From the first line of the material through the line that holds "Open the Binding SELECT dropdown", repeat each line exactly and skip any picture.
─── DATA UNDER STUDY ───
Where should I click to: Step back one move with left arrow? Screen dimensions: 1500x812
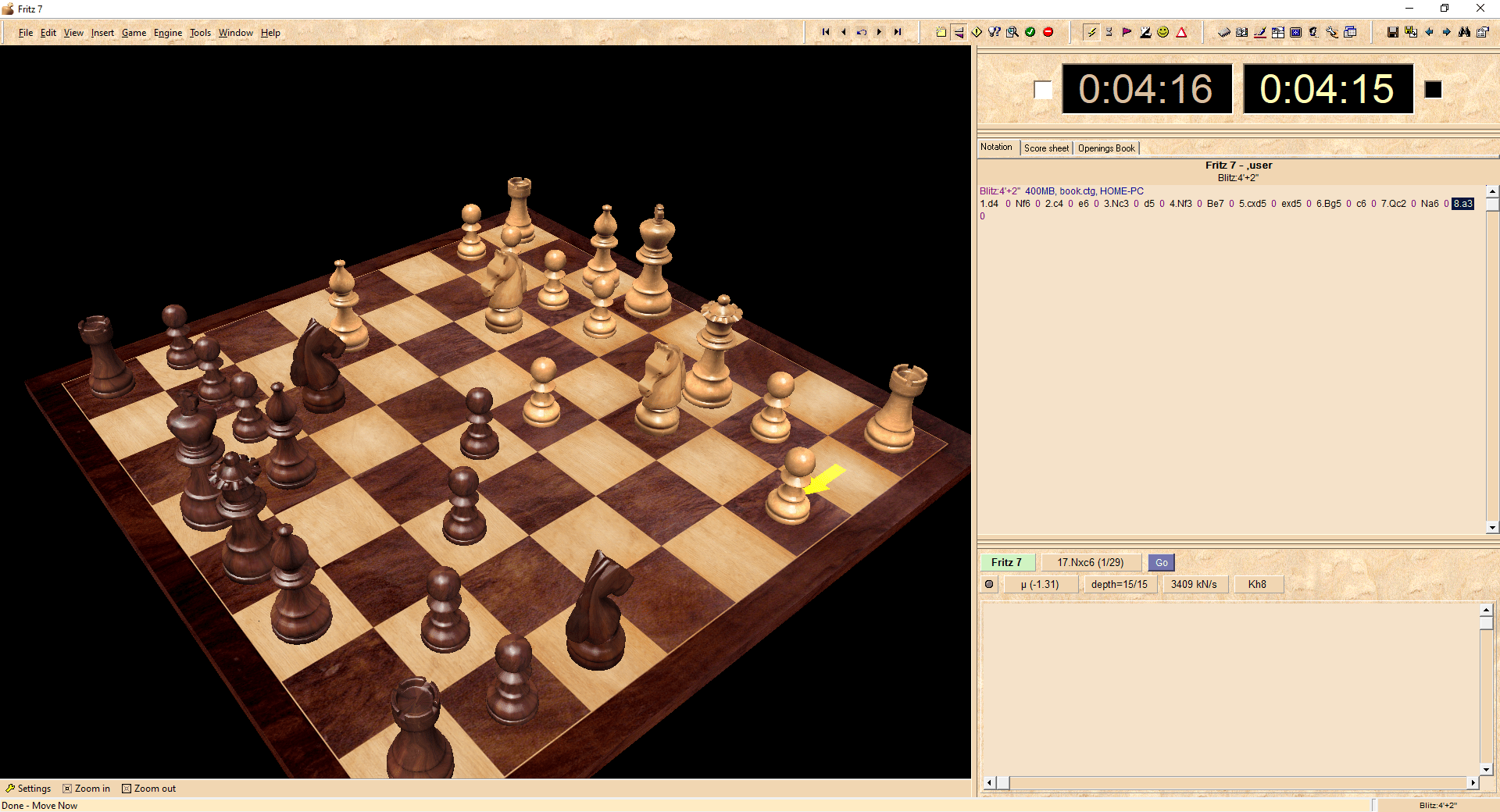[x=843, y=32]
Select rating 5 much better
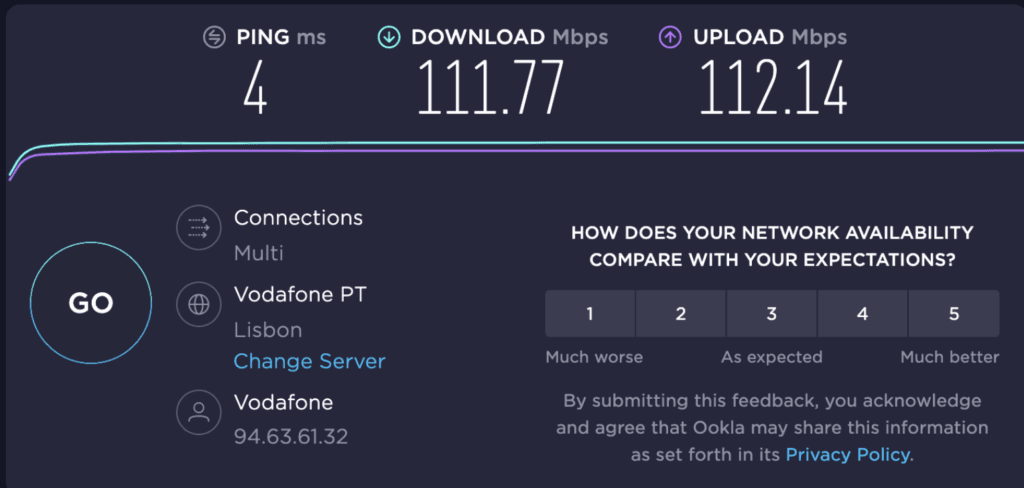 [x=954, y=314]
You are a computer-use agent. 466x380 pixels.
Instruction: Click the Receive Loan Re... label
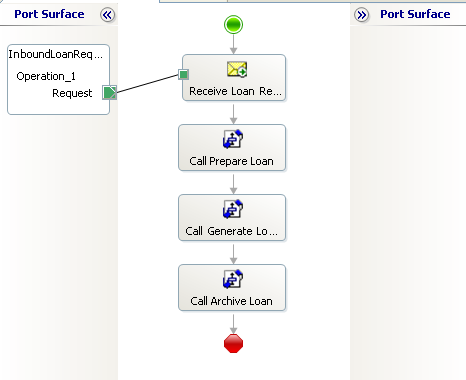point(235,91)
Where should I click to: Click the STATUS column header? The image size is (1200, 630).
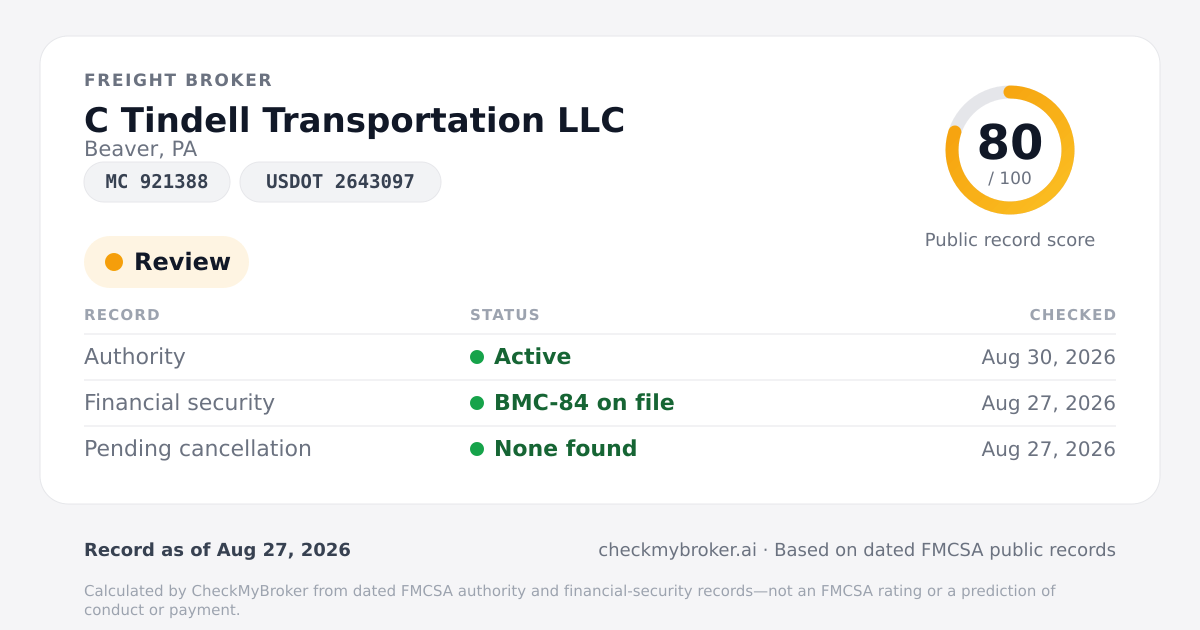pyautogui.click(x=505, y=315)
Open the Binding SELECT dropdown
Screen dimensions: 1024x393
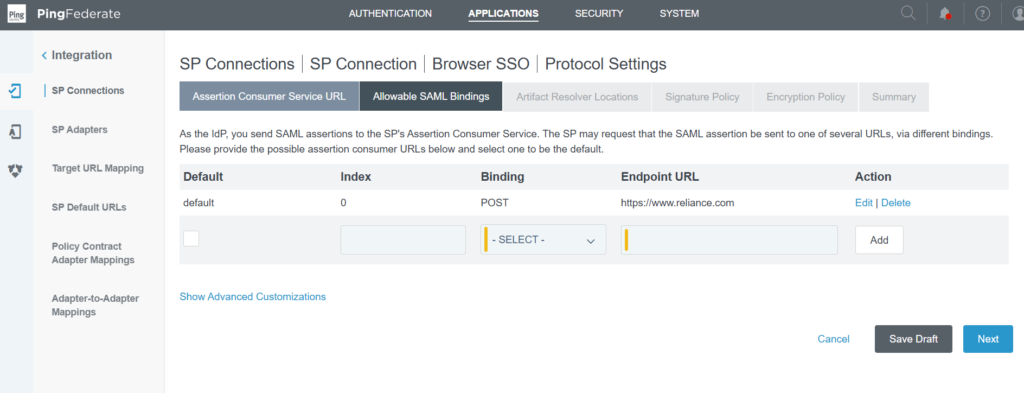pos(543,240)
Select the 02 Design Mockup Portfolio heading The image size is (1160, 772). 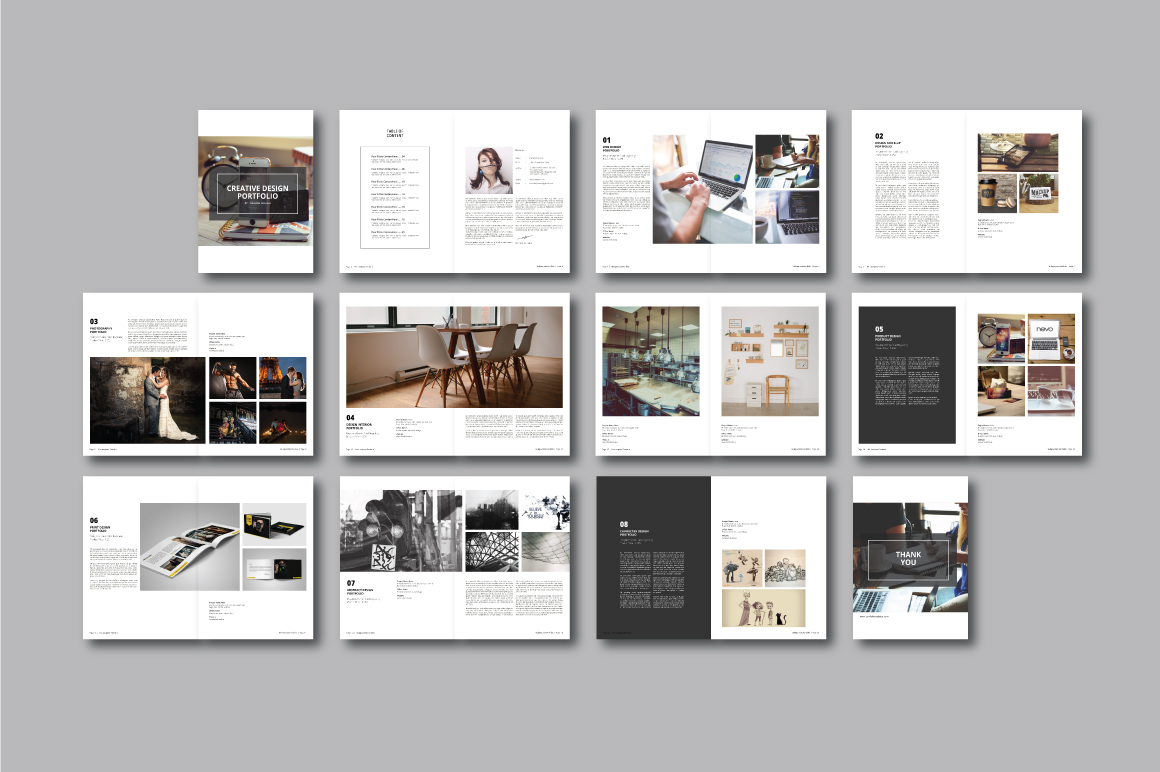pyautogui.click(x=892, y=140)
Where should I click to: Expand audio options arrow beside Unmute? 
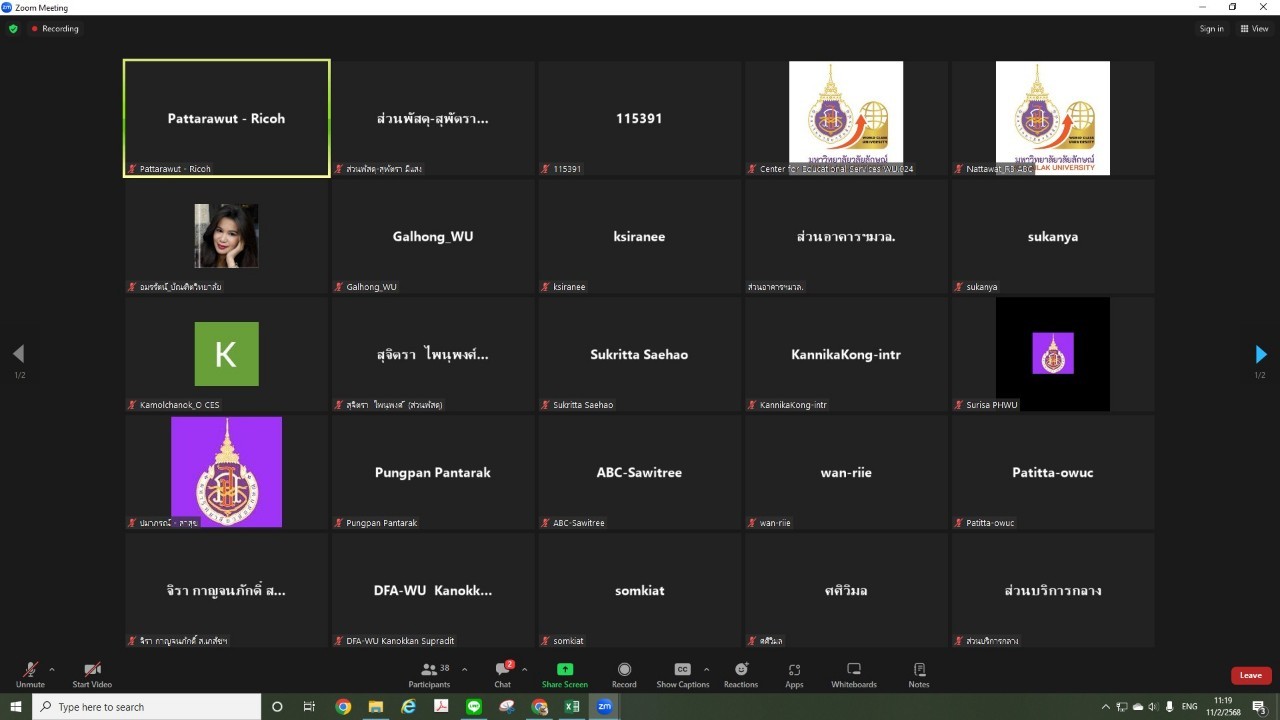click(52, 669)
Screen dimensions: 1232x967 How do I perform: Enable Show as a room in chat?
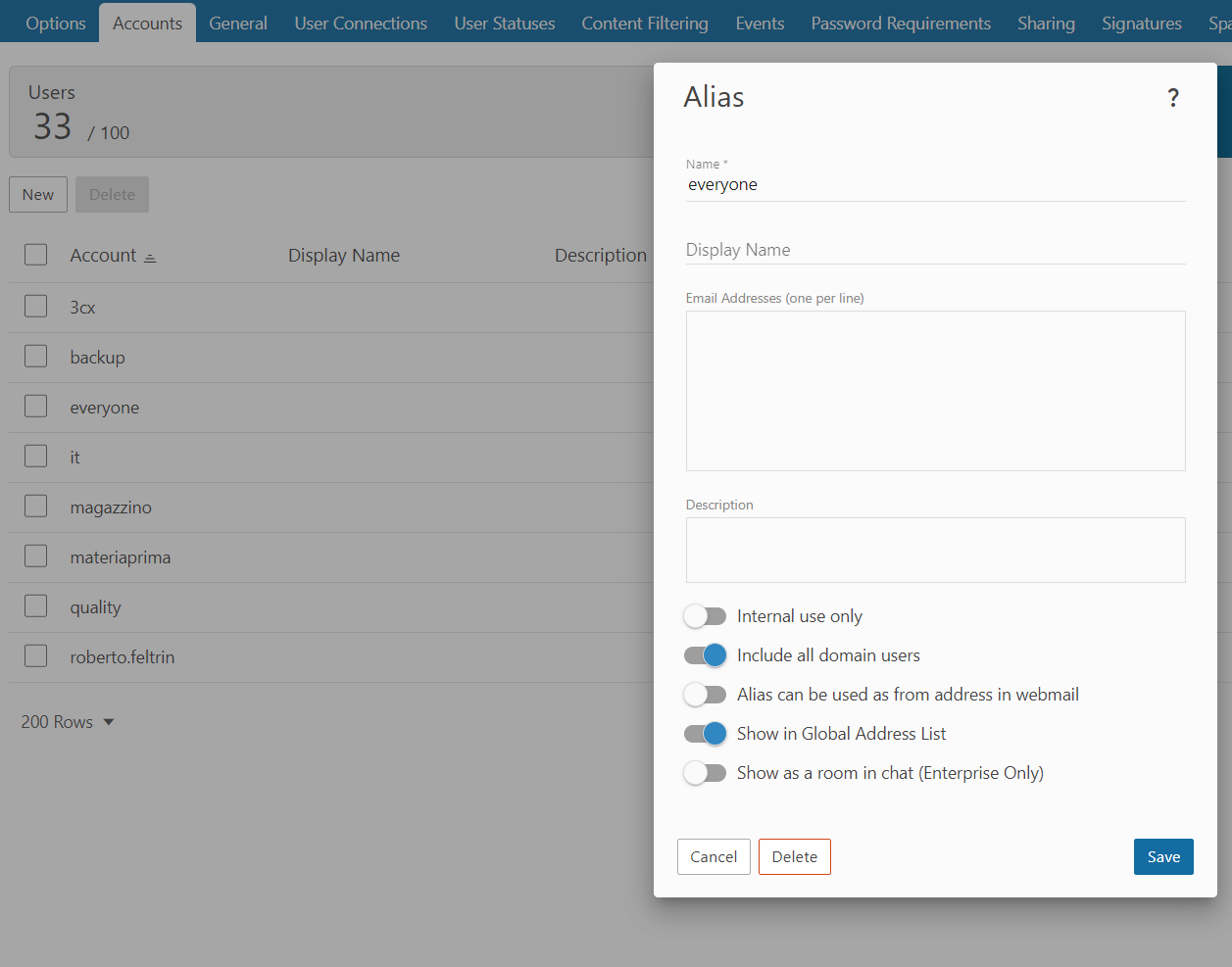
───
ANSWER BELOW
Where should I click to: Step back one move with left arrow? Screen dimensions: 1500x812
[x=843, y=32]
Select rating 5 much better
 [x=954, y=314]
You are a computer-use agent. 466x380 pixels.
Instruction: Click the Receive Loan Re... label
point(235,91)
Where should I click to: Click the STATUS column header? The image size is (1200, 630).
pyautogui.click(x=505, y=315)
Open the Binding SELECT dropdown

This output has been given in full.